*Selected extract*.

____________

Governor Tony Evers signed bipartisan legislation, Senate Bill 266 – known as the “duty death” benefit bill, now 2019 Wisconsin Act 19, into law on October 16.
The bill had bipartisan support with a 33-0 vote in the Senate and 96-0 in the Assembly. Three widows of officers killed in the line of duty testified to the Senate Committee on Judiciary and Public Safety, even though the bill was not retroactive and would not benefit them.
The bill ensures that the surviving immediate family of fallen state and local law enforcement officers, firefighters, and EMS first responders continue to receive healthcare insurance coverage after the loss of a loved one in the line of duty.
• Expands the provision for firefighters to specify that health insurance premiums must also continue to be paid for the surviving spouse and dependent children of a law enforcement officer who dies in the line of duty. A law enforcement officer who is covered by the provision includes an officer in a local police department, a county jailer, and a Marquette University police officer.

____________

*Given information*.
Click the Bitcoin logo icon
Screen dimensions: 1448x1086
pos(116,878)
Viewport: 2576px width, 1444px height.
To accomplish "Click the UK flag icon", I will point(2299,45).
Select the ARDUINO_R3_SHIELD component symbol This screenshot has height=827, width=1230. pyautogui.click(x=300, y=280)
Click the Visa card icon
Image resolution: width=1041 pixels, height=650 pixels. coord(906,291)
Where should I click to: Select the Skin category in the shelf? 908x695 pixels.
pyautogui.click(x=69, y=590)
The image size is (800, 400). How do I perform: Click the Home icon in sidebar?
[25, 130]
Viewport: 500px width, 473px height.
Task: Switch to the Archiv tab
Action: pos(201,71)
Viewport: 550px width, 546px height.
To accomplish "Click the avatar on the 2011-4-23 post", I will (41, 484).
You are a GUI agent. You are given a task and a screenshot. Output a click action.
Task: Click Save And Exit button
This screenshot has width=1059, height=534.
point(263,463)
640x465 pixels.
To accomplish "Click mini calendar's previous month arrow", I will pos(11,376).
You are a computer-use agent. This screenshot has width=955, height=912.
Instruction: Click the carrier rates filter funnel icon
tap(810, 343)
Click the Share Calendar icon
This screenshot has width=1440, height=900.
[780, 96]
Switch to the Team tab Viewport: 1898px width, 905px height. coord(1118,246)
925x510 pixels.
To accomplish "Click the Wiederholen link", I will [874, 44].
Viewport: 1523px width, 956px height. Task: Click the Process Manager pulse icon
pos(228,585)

____________

*Problems to work on*.
1. Reproduce the passage on the duty death benefit bill word for word, from "Governor Tony Evers" to "on October 16.".
2. According to the passage on the duty death benefit bill, what was the vote count in the Assembly?
The listing is separate material, unrelated to the passage on the duty death benefit bill.

*Responses per task*.
1.
Governor Tony Evers signed bipartisan legislation, Senate Bill 266 – known as the “duty death” benefit bill, now 2019 Wisconsin Act 19, into law on October 16.

2. 96-0